╭─ RECORDS TO USE

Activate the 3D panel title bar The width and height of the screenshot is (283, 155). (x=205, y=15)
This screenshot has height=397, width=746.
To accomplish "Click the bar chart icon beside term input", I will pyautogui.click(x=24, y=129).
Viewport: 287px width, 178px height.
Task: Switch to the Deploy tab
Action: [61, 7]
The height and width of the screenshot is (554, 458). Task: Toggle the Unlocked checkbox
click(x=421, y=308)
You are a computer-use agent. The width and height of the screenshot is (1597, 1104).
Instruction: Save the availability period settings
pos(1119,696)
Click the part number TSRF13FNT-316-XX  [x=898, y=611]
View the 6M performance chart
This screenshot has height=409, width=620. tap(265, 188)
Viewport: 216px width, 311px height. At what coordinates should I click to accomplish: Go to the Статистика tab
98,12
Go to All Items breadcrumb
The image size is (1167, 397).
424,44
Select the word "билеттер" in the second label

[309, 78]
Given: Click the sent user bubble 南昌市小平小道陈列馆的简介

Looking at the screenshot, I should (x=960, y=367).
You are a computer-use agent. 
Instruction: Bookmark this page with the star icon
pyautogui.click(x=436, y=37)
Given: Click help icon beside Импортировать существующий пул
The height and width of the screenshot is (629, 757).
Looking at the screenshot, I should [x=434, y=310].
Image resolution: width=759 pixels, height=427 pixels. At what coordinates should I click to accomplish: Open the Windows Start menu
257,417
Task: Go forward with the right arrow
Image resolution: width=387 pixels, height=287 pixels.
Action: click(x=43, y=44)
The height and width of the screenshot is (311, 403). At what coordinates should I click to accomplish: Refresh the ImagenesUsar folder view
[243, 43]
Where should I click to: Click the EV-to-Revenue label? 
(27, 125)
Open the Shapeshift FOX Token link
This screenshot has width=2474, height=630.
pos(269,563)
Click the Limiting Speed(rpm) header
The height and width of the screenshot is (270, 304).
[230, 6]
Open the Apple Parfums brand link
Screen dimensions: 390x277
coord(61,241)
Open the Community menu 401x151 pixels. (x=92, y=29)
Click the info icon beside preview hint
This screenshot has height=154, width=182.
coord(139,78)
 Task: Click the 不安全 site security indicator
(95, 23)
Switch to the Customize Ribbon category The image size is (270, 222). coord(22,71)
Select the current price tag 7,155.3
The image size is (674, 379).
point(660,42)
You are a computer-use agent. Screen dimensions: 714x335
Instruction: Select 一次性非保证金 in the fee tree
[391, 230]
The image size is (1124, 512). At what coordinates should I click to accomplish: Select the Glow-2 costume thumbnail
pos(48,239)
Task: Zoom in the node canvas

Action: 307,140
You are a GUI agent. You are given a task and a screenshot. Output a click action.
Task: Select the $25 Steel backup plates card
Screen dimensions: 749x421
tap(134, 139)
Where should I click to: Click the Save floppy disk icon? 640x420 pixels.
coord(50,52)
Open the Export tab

╰─

# [INSTRUCTIONS FOR THE TASK]
Print every entry exactly.

# [TASK ANSWER]
Activate the 3D panel title bar The width and height of the screenshot is (283, 155). (x=205, y=15)
This screenshot has height=397, width=746.
To accomplish "Click the bar chart icon beside term input", I will pyautogui.click(x=24, y=129).
Viewport: 287px width, 178px height.
Task: Switch to the Deploy tab
Action: [61, 7]
The height and width of the screenshot is (554, 458). Task: Toggle the Unlocked checkbox
click(x=421, y=308)
You are a computer-use agent. The width and height of the screenshot is (1597, 1104).
Instruction: Save the availability period settings
pos(1119,696)
Click the part number TSRF13FNT-316-XX  [x=898, y=611]
View the 6M performance chart
This screenshot has height=409, width=620. tap(265, 188)
Viewport: 216px width, 311px height. At what coordinates should I click to accomplish: Go to the Статистика tab
98,12
Go to All Items breadcrumb
The image size is (1167, 397).
424,44
Select the word "билеттер" in the second label

[309, 78]
Given: Click the sent user bubble 南昌市小平小道陈列馆的简介

Looking at the screenshot, I should (x=960, y=367).
You are a computer-use agent. 
Instruction: Bookmark this page with the star icon
pyautogui.click(x=436, y=37)
Given: Click help icon beside Импортировать существующий пул
The height and width of the screenshot is (629, 757).
Looking at the screenshot, I should [x=434, y=310].
Image resolution: width=759 pixels, height=427 pixels. At what coordinates should I click to accomplish: Open the Windows Start menu
257,417
Task: Go forward with the right arrow
Image resolution: width=387 pixels, height=287 pixels.
Action: click(x=43, y=44)
The height and width of the screenshot is (311, 403). At what coordinates should I click to accomplish: Refresh the ImagenesUsar folder view
[243, 43]
Where should I click to: Click the EV-to-Revenue label? 
(27, 125)
Open the Shapeshift FOX Token link
This screenshot has width=2474, height=630.
pos(269,563)
Click the Limiting Speed(rpm) header
The height and width of the screenshot is (270, 304).
[230, 6]
Open the Apple Parfums brand link
Screen dimensions: 390x277
coord(61,241)
Open the Community menu 401x151 pixels. (x=92, y=29)
Click the info icon beside preview hint
This screenshot has height=154, width=182.
coord(139,78)
 Task: Click the 不安全 site security indicator
(95, 23)
Switch to the Customize Ribbon category The image size is (270, 222). coord(22,71)
Select the current price tag 7,155.3
The image size is (674, 379).
point(660,42)
You are a computer-use agent. Screen dimensions: 714x335
Instruction: Select 一次性非保证金 in the fee tree
[391, 230]
The image size is (1124, 512). At what coordinates should I click to accomplish: Select the Glow-2 costume thumbnail
pos(48,239)
Task: Zoom in the node canvas

Action: 307,140
You are a GUI agent. You are given a task and a screenshot. Output a click action.
Task: Select the $25 Steel backup plates card
Screen dimensions: 749x421
tap(134, 139)
Where should I click to: Click the Save floppy disk icon? 640x420 pixels.
coord(50,52)
Open the Export tab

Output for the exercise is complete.